The researchers found that the most common class of antibodies in the blood, known as immunoglobulin G (IgG) antibodies, appeared to transfer readily from the mother’s blood across the placenta. IgG anti-SARS-CoV-2 levels detected in the newborns closely tracked levels in their mothers.
However, a class of larger antibodies, known as IgM antibodies, which tend to be produced earlier in an infection and are not known to cross the placenta, were not detected in any cord blood sample.
Since infants have some ability to produce their own IgM antibodies, the absence of these antibodies also suggested that the SARS-CoV-2 virus itself had not crossed the placenta and infected them. Among the mothers who had anti-SARS-CoV-2 antibodies but their infants didn’t, 5 had only IgM antibodies, which would not have been expected to cross the placenta. The other 6 had low levels of IgG antibodies. COVID-19 vaccines are generally designed to elicit high levels of IgG antibodies against the virus.
The transport of IgG antibodies across the placenta is known to occur especially in the third trimester of pregnancy, and as more time passes, more antibodies cross. Scientists also know that an infection with a new virus can take time to elicit a significant antibody response.
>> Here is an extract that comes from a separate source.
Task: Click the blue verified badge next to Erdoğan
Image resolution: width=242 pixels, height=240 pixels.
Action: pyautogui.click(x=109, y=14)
The results are consistent with these known patterns: placental transfer was greater the longer the time elapsed between maternal COVID-19 infection and delivery.
Funding came from the Children’s Hospital of Philadelphia, and philanthropic support from Philadelphia 76ers player Joel Embiid and managing partners Josh Harris and David Blitzer, and Philadelphia Eagles owner Jeffrey Lurie.